Segment Open

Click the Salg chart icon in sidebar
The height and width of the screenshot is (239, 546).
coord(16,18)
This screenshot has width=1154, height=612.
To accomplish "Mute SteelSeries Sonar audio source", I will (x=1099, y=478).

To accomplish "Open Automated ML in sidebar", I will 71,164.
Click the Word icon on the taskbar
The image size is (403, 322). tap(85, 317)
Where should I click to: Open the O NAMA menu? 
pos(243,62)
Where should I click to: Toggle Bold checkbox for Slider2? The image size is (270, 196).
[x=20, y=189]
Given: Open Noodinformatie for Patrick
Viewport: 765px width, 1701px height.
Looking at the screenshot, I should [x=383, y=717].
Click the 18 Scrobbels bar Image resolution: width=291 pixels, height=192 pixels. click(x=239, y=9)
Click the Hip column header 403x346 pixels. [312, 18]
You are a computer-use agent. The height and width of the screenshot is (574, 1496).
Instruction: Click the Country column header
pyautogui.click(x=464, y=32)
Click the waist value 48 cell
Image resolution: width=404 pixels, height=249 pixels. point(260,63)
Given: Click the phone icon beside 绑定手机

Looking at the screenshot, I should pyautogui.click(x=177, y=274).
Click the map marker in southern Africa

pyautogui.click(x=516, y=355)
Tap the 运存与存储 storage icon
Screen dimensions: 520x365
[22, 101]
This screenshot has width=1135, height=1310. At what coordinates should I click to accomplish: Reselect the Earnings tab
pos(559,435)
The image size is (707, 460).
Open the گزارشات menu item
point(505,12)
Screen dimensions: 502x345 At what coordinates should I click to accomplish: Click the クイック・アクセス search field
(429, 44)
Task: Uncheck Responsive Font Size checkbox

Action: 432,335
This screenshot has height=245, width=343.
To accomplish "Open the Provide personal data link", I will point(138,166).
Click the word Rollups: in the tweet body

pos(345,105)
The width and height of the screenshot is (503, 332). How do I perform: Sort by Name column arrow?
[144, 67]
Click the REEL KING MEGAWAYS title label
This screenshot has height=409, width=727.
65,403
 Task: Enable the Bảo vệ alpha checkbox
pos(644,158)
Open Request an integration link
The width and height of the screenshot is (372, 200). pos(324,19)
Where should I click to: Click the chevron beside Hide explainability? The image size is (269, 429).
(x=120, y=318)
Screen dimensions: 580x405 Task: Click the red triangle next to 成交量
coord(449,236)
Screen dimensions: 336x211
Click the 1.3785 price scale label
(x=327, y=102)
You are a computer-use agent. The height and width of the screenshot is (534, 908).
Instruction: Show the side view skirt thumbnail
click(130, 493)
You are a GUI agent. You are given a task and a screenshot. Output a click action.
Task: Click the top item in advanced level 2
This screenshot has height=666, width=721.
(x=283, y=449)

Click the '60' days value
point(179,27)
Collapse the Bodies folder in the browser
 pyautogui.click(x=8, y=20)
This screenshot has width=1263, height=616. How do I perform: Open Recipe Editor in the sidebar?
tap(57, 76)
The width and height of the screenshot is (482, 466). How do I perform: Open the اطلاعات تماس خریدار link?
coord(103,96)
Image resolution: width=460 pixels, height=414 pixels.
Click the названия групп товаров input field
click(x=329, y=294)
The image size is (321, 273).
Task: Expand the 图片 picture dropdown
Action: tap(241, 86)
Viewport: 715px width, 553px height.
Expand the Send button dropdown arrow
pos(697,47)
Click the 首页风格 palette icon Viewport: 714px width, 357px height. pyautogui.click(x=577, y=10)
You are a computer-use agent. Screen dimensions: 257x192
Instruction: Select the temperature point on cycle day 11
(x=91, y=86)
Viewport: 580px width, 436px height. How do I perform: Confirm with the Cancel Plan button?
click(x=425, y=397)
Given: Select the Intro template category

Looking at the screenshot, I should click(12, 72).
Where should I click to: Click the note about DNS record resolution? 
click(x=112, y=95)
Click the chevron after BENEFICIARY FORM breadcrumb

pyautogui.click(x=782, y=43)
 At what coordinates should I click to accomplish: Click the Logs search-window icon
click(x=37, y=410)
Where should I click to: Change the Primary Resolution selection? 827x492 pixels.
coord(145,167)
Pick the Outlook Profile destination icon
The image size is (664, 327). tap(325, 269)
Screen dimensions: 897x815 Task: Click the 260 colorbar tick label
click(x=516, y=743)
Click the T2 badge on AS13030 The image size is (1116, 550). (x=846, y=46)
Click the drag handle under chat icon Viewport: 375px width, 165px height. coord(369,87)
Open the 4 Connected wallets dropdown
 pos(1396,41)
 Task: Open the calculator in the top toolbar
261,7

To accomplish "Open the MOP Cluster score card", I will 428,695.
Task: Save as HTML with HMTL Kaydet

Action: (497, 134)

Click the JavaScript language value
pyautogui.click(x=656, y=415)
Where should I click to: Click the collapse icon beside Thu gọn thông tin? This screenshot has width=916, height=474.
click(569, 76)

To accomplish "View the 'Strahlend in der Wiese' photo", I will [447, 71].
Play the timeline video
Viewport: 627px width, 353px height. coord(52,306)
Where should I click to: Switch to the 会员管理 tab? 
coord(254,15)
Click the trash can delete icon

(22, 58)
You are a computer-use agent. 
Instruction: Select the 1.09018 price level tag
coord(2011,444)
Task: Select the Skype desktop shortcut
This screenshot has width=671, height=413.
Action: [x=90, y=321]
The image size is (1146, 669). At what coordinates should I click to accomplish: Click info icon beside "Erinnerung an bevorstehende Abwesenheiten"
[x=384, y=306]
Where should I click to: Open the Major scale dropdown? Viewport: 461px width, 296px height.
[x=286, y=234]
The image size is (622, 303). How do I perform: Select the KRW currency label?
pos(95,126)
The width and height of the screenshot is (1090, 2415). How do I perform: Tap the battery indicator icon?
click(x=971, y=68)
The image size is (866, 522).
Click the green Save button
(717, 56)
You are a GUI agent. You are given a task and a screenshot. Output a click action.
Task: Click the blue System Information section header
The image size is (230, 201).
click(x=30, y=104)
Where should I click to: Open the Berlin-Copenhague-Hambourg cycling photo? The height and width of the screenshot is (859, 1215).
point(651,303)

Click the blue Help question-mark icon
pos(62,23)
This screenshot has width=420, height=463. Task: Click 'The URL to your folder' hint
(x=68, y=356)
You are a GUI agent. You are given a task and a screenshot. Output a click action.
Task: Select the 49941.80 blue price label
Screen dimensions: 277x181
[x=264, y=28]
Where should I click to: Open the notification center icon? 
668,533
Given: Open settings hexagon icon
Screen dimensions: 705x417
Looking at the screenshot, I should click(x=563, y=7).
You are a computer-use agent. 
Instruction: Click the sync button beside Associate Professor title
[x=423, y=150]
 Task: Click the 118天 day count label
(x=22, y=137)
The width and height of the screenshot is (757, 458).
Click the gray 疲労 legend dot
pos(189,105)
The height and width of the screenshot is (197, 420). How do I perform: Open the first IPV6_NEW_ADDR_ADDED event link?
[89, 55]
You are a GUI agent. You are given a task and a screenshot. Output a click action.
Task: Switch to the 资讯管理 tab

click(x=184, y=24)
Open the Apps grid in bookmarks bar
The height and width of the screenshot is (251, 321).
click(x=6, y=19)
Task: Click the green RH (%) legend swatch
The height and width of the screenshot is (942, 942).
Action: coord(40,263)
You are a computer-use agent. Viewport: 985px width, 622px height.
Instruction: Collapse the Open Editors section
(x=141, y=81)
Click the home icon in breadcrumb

Segment Closed

Task item: Restate the listing above in full, exactly.

Solution to this task:
Click the Salg chart icon in sidebar
The height and width of the screenshot is (239, 546).
coord(16,18)
This screenshot has width=1154, height=612.
To accomplish "Mute SteelSeries Sonar audio source", I will (x=1099, y=478).

To accomplish "Open Automated ML in sidebar", I will 71,164.
Click the Word icon on the taskbar
The image size is (403, 322). tap(85, 317)
Where should I click to: Open the O NAMA menu? 
pos(243,62)
Where should I click to: Toggle Bold checkbox for Slider2? The image size is (270, 196).
[x=20, y=189]
Given: Open Noodinformatie for Patrick
Viewport: 765px width, 1701px height.
Looking at the screenshot, I should [x=383, y=717].
Click the 18 Scrobbels bar Image resolution: width=291 pixels, height=192 pixels. click(x=239, y=9)
Click the Hip column header 403x346 pixels. [312, 18]
You are a computer-use agent. The height and width of the screenshot is (574, 1496).
Instruction: Click the Country column header
pyautogui.click(x=464, y=32)
Click the waist value 48 cell
Image resolution: width=404 pixels, height=249 pixels. point(260,63)
Given: Click the phone icon beside 绑定手机

Looking at the screenshot, I should pyautogui.click(x=177, y=274).
Click the map marker in southern Africa

pyautogui.click(x=516, y=355)
Tap the 运存与存储 storage icon
Screen dimensions: 520x365
[22, 101]
This screenshot has width=1135, height=1310. At what coordinates should I click to accomplish: Reselect the Earnings tab
pos(559,435)
The image size is (707, 460).
Open the گزارشات menu item
point(505,12)
Screen dimensions: 502x345 At what coordinates should I click to accomplish: Click the クイック・アクセス search field
(429, 44)
Task: Uncheck Responsive Font Size checkbox

Action: 432,335
This screenshot has height=245, width=343.
To accomplish "Open the Provide personal data link", I will point(138,166).
Click the word Rollups: in the tweet body

pos(345,105)
The width and height of the screenshot is (503, 332). How do I perform: Sort by Name column arrow?
[144, 67]
Click the REEL KING MEGAWAYS title label
This screenshot has height=409, width=727.
65,403
 Task: Enable the Bảo vệ alpha checkbox
pos(644,158)
Open Request an integration link
The width and height of the screenshot is (372, 200). pos(324,19)
Where should I click to: Click the chevron beside Hide explainability? The image size is (269, 429).
(x=120, y=318)
Screen dimensions: 580x405 Task: Click the red triangle next to 成交量
coord(449,236)
Screen dimensions: 336x211
Click the 1.3785 price scale label
(x=327, y=102)
You are a computer-use agent. The height and width of the screenshot is (534, 908).
Instruction: Show the side view skirt thumbnail
click(130, 493)
You are a GUI agent. You are given a task and a screenshot. Output a click action.
Task: Click the top item in advanced level 2
This screenshot has height=666, width=721.
(x=283, y=449)

Click the '60' days value
point(179,27)
Collapse the Bodies folder in the browser
 pyautogui.click(x=8, y=20)
This screenshot has width=1263, height=616. How do I perform: Open Recipe Editor in the sidebar?
tap(57, 76)
The width and height of the screenshot is (482, 466). How do I perform: Open the اطلاعات تماس خریدار link?
coord(103,96)
Image resolution: width=460 pixels, height=414 pixels.
Click the названия групп товаров input field
click(x=329, y=294)
The image size is (321, 273).
Task: Expand the 图片 picture dropdown
Action: tap(241, 86)
Viewport: 715px width, 553px height.
Expand the Send button dropdown arrow
pos(697,47)
Click the 首页风格 palette icon Viewport: 714px width, 357px height. pyautogui.click(x=577, y=10)
You are a computer-use agent. Screen dimensions: 257x192
Instruction: Select the temperature point on cycle day 11
(x=91, y=86)
Viewport: 580px width, 436px height. How do I perform: Confirm with the Cancel Plan button?
click(x=425, y=397)
Given: Select the Intro template category

Looking at the screenshot, I should click(12, 72).
Where should I click to: Click the note about DNS record resolution? 
click(x=112, y=95)
Click the chevron after BENEFICIARY FORM breadcrumb

pyautogui.click(x=782, y=43)
 At what coordinates should I click to accomplish: Click the Logs search-window icon
click(x=37, y=410)
Where should I click to: Change the Primary Resolution selection? 827x492 pixels.
coord(145,167)
Pick the Outlook Profile destination icon
The image size is (664, 327). tap(325, 269)
Screen dimensions: 897x815 Task: Click the 260 colorbar tick label
click(x=516, y=743)
Click the T2 badge on AS13030 The image size is (1116, 550). (x=846, y=46)
Click the drag handle under chat icon Viewport: 375px width, 165px height. coord(369,87)
Open the 4 Connected wallets dropdown
 pos(1396,41)
 Task: Open the calculator in the top toolbar
261,7

To accomplish "Open the MOP Cluster score card", I will 428,695.
Task: Save as HTML with HMTL Kaydet

Action: (497, 134)

Click the JavaScript language value
pyautogui.click(x=656, y=415)
Where should I click to: Click the collapse icon beside Thu gọn thông tin? This screenshot has width=916, height=474.
click(569, 76)

To accomplish "View the 'Strahlend in der Wiese' photo", I will [447, 71].
Play the timeline video
Viewport: 627px width, 353px height. coord(52,306)
Where should I click to: Switch to the 会员管理 tab? 
coord(254,15)
Click the trash can delete icon

(22, 58)
You are a computer-use agent. 
Instruction: Select the 1.09018 price level tag
coord(2011,444)
Task: Select the Skype desktop shortcut
This screenshot has width=671, height=413.
Action: [x=90, y=321]
The image size is (1146, 669). At what coordinates should I click to accomplish: Click info icon beside "Erinnerung an bevorstehende Abwesenheiten"
[x=384, y=306]
Where should I click to: Open the Major scale dropdown? Viewport: 461px width, 296px height.
[x=286, y=234]
The image size is (622, 303). How do I perform: Select the KRW currency label?
pos(95,126)
The width and height of the screenshot is (1090, 2415). How do I perform: Tap the battery indicator icon?
click(x=971, y=68)
The image size is (866, 522).
Click the green Save button
(717, 56)
You are a GUI agent. You are given a task and a screenshot. Output a click action.
Task: Click the blue System Information section header
The image size is (230, 201).
click(x=30, y=104)
Where should I click to: Open the Berlin-Copenhague-Hambourg cycling photo? The height and width of the screenshot is (859, 1215).
point(651,303)

Click the blue Help question-mark icon
pos(62,23)
This screenshot has width=420, height=463. Task: Click 'The URL to your folder' hint
(x=68, y=356)
You are a GUI agent. You are given a task and a screenshot. Output a click action.
Task: Select the 49941.80 blue price label
Screen dimensions: 277x181
[x=264, y=28]
Where should I click to: Open the notification center icon? 
668,533
Given: Open settings hexagon icon
Screen dimensions: 705x417
Looking at the screenshot, I should click(x=563, y=7).
You are a computer-use agent. 
Instruction: Click the sync button beside Associate Professor title
[x=423, y=150]
 Task: Click the 118天 day count label
(x=22, y=137)
The width and height of the screenshot is (757, 458).
Click the gray 疲労 legend dot
pos(189,105)
The height and width of the screenshot is (197, 420). How do I perform: Open the first IPV6_NEW_ADDR_ADDED event link?
[89, 55]
You are a GUI agent. You are given a task and a screenshot. Output a click action.
Task: Switch to the 资讯管理 tab

click(x=184, y=24)
Open the Apps grid in bookmarks bar
The height and width of the screenshot is (251, 321).
click(x=6, y=19)
Task: Click the green RH (%) legend swatch
The height and width of the screenshot is (942, 942).
Action: coord(40,263)
You are a computer-use agent. Viewport: 985px width, 622px height.
Instruction: Collapse the Open Editors section
(x=141, y=81)
Click the home icon in breadcrumb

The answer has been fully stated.